### Description of the task
A partial copy is required: transcribe exactly the lines from the one containing "Screen dimensions: 709x1024" through the last line below, without any pictures.

__________________________________________________

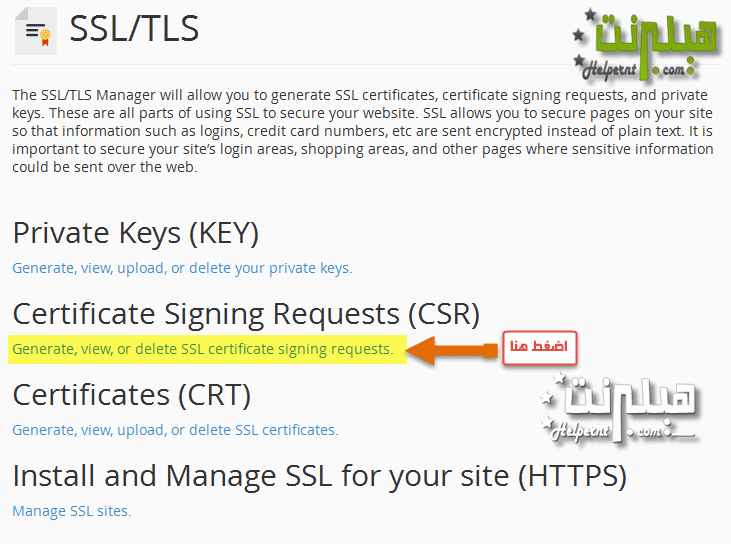Screen dimensions: 731x544
Task: Open the private keys management link
Action: coord(182,268)

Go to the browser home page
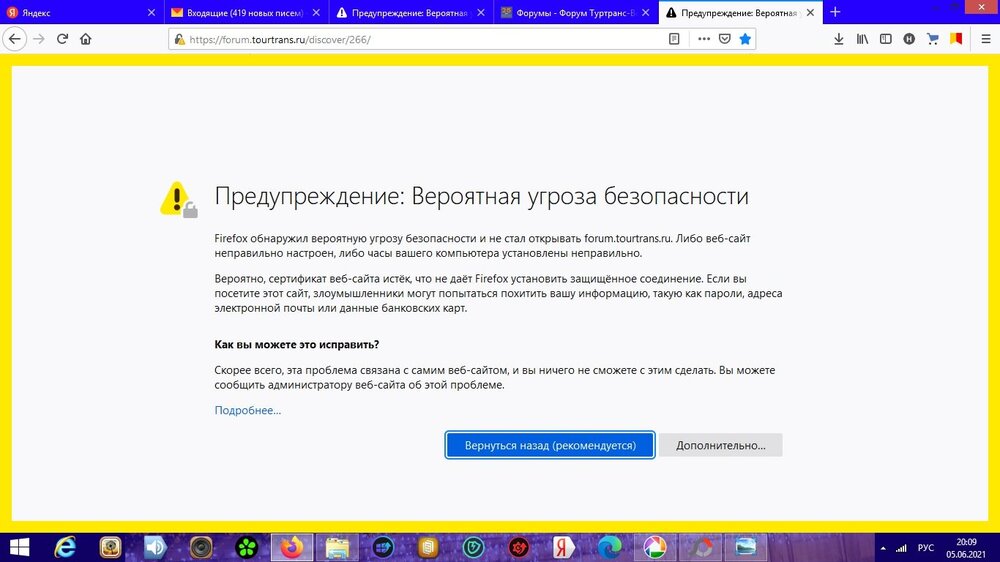pos(86,39)

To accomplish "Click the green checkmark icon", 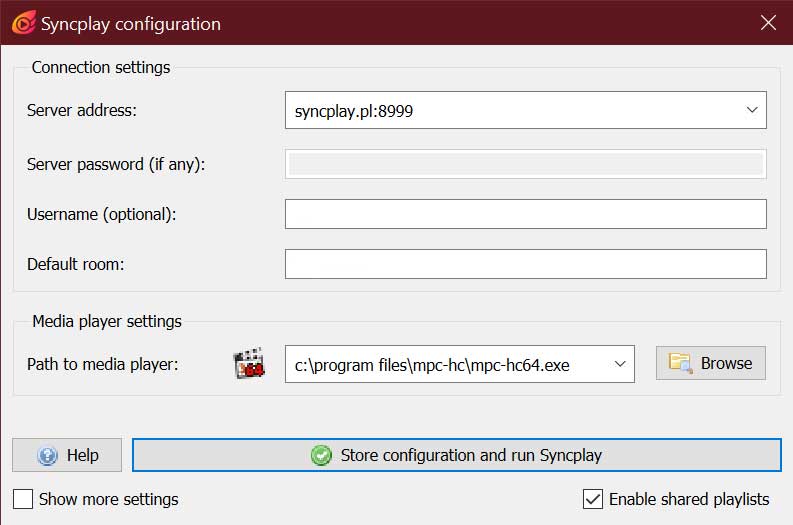I will click(321, 456).
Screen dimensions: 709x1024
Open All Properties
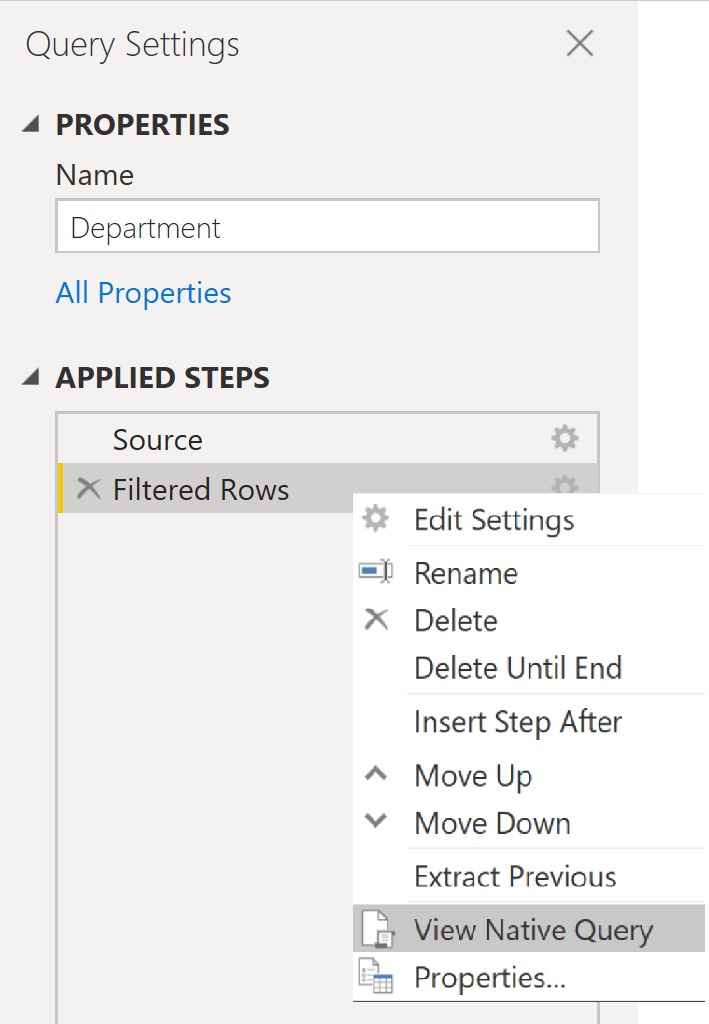(x=143, y=292)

__________________________________________________

### Problem solution
Screen dimensions: 709x1024
Open All Properties
(x=143, y=292)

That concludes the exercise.